Noi siamo convinti che esista uno spazio di intervento della politica che si inserisce nel vuoto generato dalla crisi. Una crisi che non è figlia di nessuno, ma che nasce anche da una serie di decisioni di ordine politico e legislativo che hanno spianato la strada al finanzcapitalismo, lo hanno reso più forte e sicuro di sé e nello stesso tempo hanno indebolito a livello globale le ragioni del lavoro e della società civile e delle stesse istituzioni. Un processo di accumulazione che si è distaccato dalla materialità della produzione per entrare nella logica impalpabile delle transazioni transnazionali, che pongono gravi problemi in ordine alla trasparenza, lasciando aperto il campo alla presenza alle organizzazioni criminali negli assetti finanziari della nostra epoca.
Ovviamente la questione della creazione di nuovi posti di lavoro (divenuta centrale in tutta Europa) dipende dalla qualità del nuovo modello di sviluppo ma anche di cittadinanza, che devono essere orientati alla logica della redistribuzione attraverso meccanismi di fiscalità, indirizzo e controllo.
La maggiore volatilità dei redditi, principalmente degli operai ma in generale di tutti coloro che percepiscono redditi più bassi, trova conferma in molti studi. E questo fenomeno relativamente nuovo coinvolge ovunque soprattutto i giovani.
Un trend che sembra rientrare in una più generale tendenza di questi ultimi anni: trasferire molti rischi sociali, e principalmente quelli connessi alla sicurezza del reddito, dalla società ai singoli. Una tendenza che non ha soltanto implicazioni sul terreno dell’equità e che può introdurre elementi di inefficienza perché porta a rinunciare ai vantaggi di una strategia collettiva di riduzione dei rischi che hanno costituito una delle ragioni di fondo della nascita e dell’affermazione del Welfare State.
Sono queste circostanze che rendono i ceti sociali impoveriti o a rischio di impoverimento sempre più esposti a tentazioni populistiche, a rancori diffusi, a endemica insicurezza che agisce negativamente sulla dimensione politica, fragilizzando la democrazia ed i suoi istituti, suggerendo la fuga dalla partecipazione e dal voto.

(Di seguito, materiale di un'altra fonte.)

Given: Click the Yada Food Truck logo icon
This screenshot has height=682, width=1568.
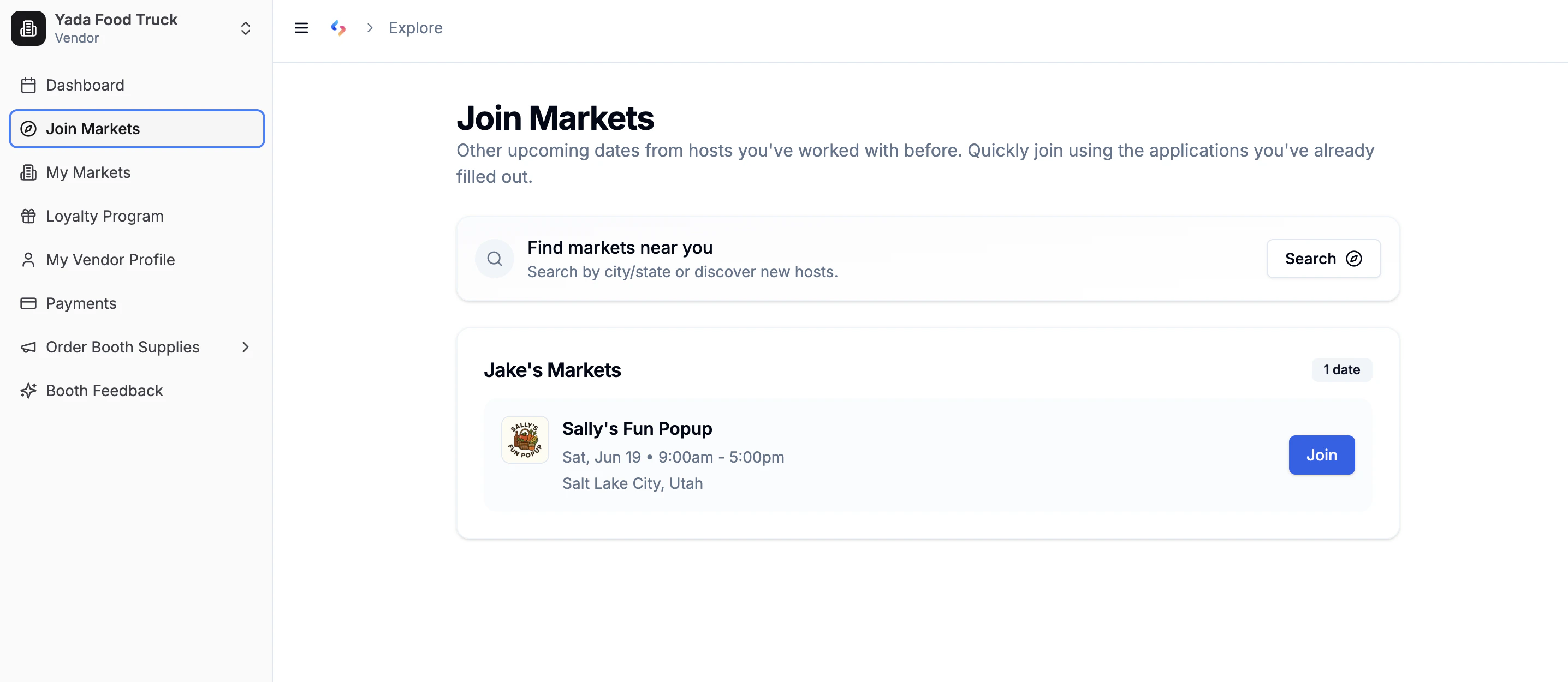Looking at the screenshot, I should tap(28, 28).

In questo senso è importante ricordare ancora una volta che fin dal primo articolo della Costituzione la Repubblica nata dalla Resistenza afferma di essere fondata sul lavoro, fissando così il canone fondamentale di interpretazione di ogni atto legislativo e politico. Ciò significa prendersi carico fino in fondo dei disagi e delle minacce che oggi pesano sui lavoratori, in particolare i più anziani e i giovani che faticano ad inserirsi o vi entrano solo per la via di una flessibilità che equivale a precarietà. Si aggiunga il poco invidiabile primato italiano in materia di morti e invalidi sul lavoro che sta a significare quanto i principi fondamentali stabiliti dalla Costituzione siano in attesa di diventare parte integrante di un progetto politico per il domani.
Lo stesso per la previdenza, la sanità, l’assistenza e più in generale tutti quei diritti sociali che connotano una moderna democrazia e che rappresentano il risultato più maturo delle lotte del XX secolo, ivi inclusa l’attenzione alle persone che da Paesi lontani vengono a vivere e a lavorare nel nostro.
E proprio per questo la diserzione dalle urne elettorali è un lusso che non possiamo permetterci.
Appare chiaro e necessario reagire con un’iniziativa positiva, di alto valore etico e civile, assumendosi tutte le responsabilità di scelta. Non è soltanto un dovere etico, ma deve essere anche la richiesta politica di una soluzione morale. Come cristiani non possiamo fuggire, né possiamo assentarci. L’astensionismo è in fondo una richiesta di soccorso. A questa richiesta di soccorso dobbiamo rispondere con una precisa offerta politica per recuperare al voto ed alla responsabilità i cittadini. È per questo che l’Associazione dei Partigiani Cristiani ha promosso nel suo Congresso un’iniziativa rivolta a tutte le associazioni cattoliche per combattere l’astensionismo.